# Data:
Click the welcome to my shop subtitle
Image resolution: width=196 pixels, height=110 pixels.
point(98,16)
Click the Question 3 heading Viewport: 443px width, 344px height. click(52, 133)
...
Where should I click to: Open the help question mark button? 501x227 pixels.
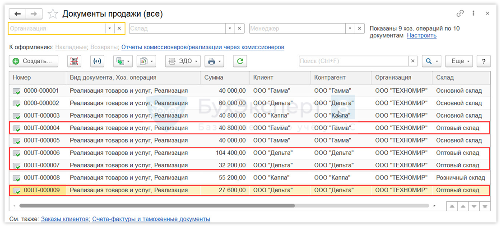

# What is needed:
Starting at the line of the data that contains "Click the welcome to my shop subtitle" and ending after the line that contains "Click the Question", render those lines as a Markdown table with the columns Row and Line. Leave out any blank lines.

# Correct response:
| Row | Line |
|---|---|
| 1 | Click the welcome to my shop subtitle |
| 2 | Image resolution: width=196 pixels, height=110 pixels. |
| 3 | point(98,16) |
| 4 | Click the Question 3 heading Viewport: 443px width, 344px height. click(52, 133) |